**Exercise goal:**
From the listing below, give again exactly the lines from the line with "You are a computer-use agent." to the line with "Click the Camera object icon", ends included, without any pictures.

**Data records:**
──────────

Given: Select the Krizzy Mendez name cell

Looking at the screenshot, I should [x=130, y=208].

──────────

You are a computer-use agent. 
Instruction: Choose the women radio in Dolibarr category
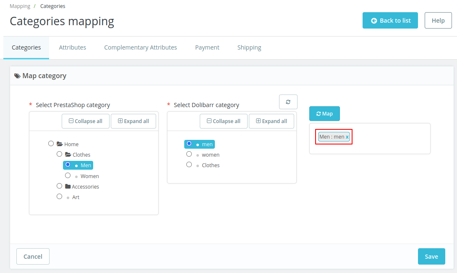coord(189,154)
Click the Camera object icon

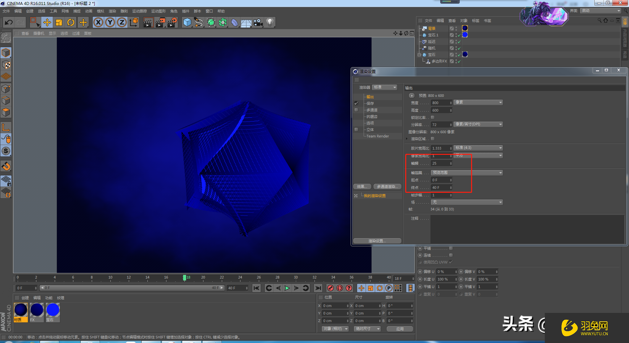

──────────

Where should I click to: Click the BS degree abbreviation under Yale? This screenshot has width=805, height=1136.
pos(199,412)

──────────

**Solution:**
You are a computer-use agent. 
Instruction: Choose the women radio in Dolibarr category
coord(189,154)
Click the Camera object icon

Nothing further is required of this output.